Konuşmasına, sabah saatlerinde patlayan bir mayın dolayısıyla 9 güvenlik görevlisinin şehit olması dolayısıyla üzüntülü olduğunu belirterek başlayan Sanayi ve Ticaret Bakanı Zafer Çağlayan, sözlerini, ekonomi perspektifinde yapılan eleştirileri saygıyla karşıladığını, ancak bunlara cevap verilmesi gerektiğine inandığını belirterek sürdürdü.
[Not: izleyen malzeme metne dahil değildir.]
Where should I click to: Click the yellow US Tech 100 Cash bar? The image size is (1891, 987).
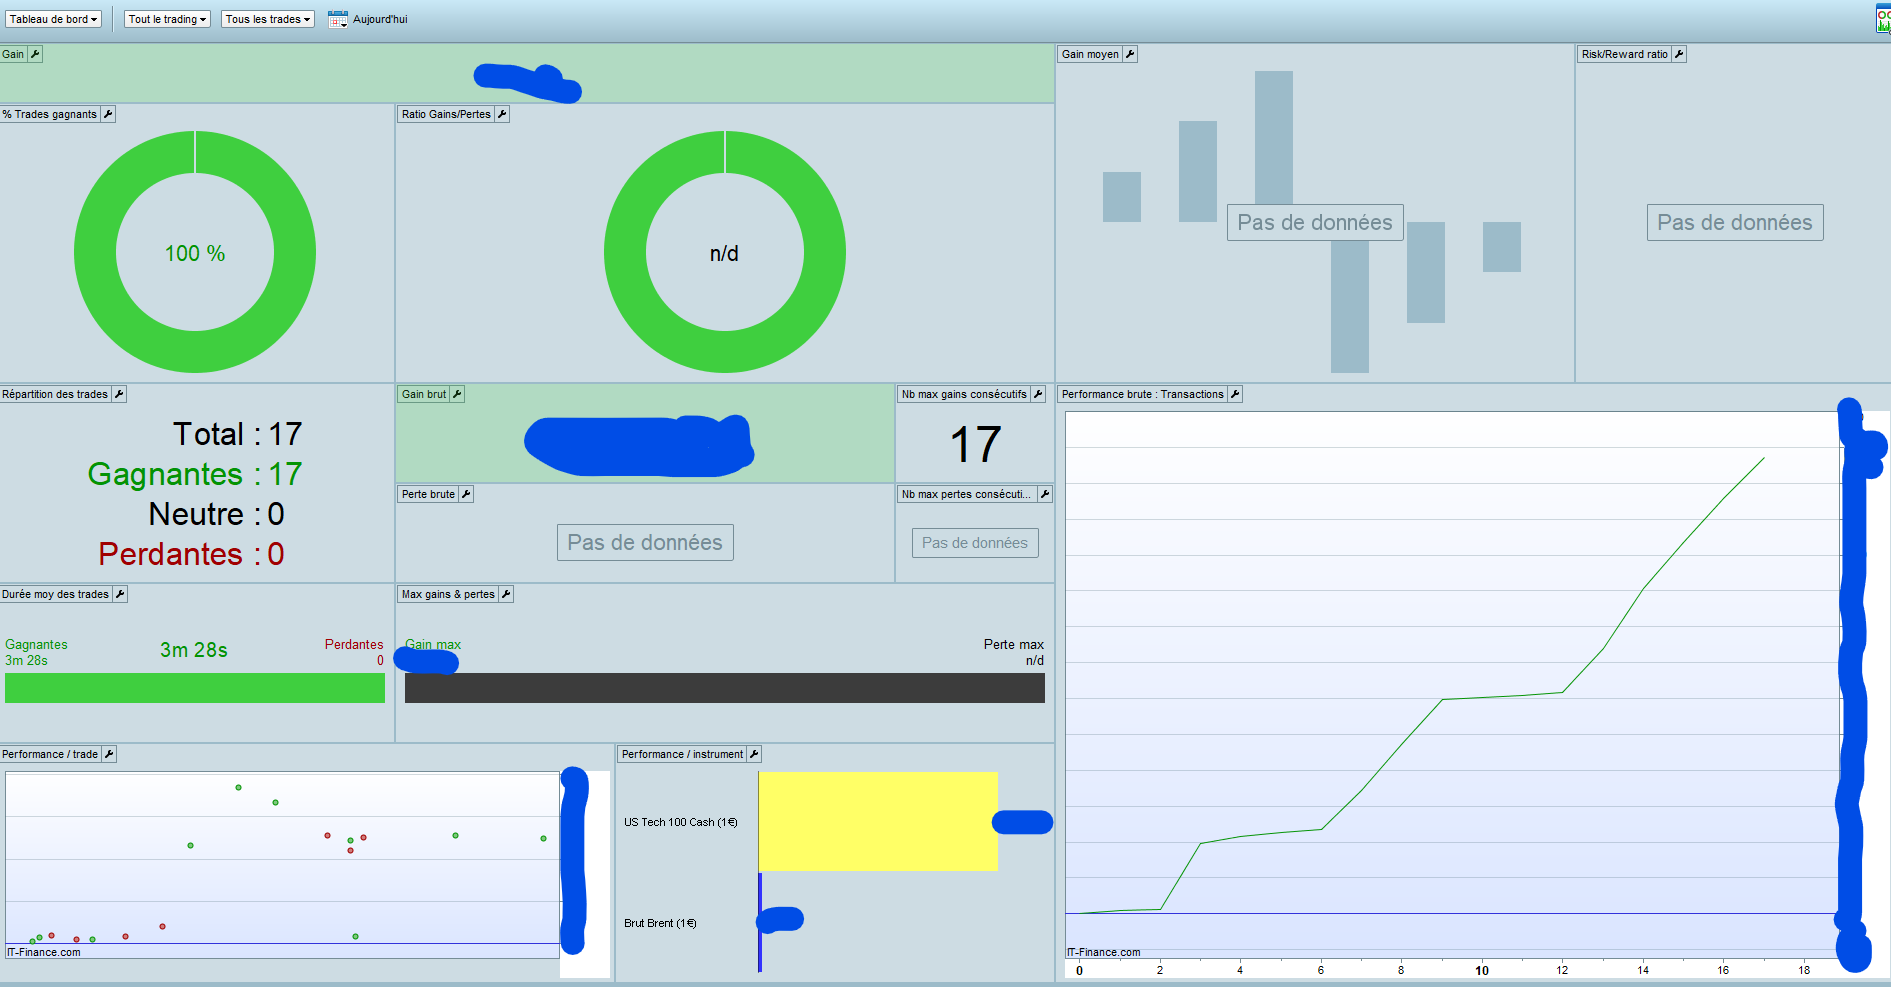[878, 821]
Krizi, freni patlamış bir kamyona benzeten Bakan Çağlayan, nerede ve ne zaman duracağını kimsenin bilemediğini söyledi. Üretime her halükarda devam edilmesi zorunluluğunun bulunduğunu ifade eden Çağlayan, kriz nedeniyle kredi verme konusunda çekingen davranan bankaların, ciddi bir korku psikolojisi oluşumuna neden olduklarını söyledi.
Bankaların, bu denli frene basmalarını kendileri açısından da riskli görüyorum.
diyen Bakan Çağlayan, kriz ortamında işsizlik, ihracatta düşme gibi olayların normal karşılanması gerektiğini sözlerine ekledi.
turk-internet.com’un, toplantının ana konularından birini oluşturan, Kredi Garanti Fonu ile ilgili düzenlemelerin ne zaman tamamlanacağı şeklindeki sorusuna Sanayi ve Ticaret Bakanı Zafer Çağlayan;
Ben söyleyeceğim her şeyi söyledim. Onun dışında söyleyebileceğim bir şey yok.
şeklinde karşılık verdi. Ancak, bakanın, yaklaşık yarım saat süren konuşması boyunca konuya hiç değinmediğini belirtmemizde fayda var.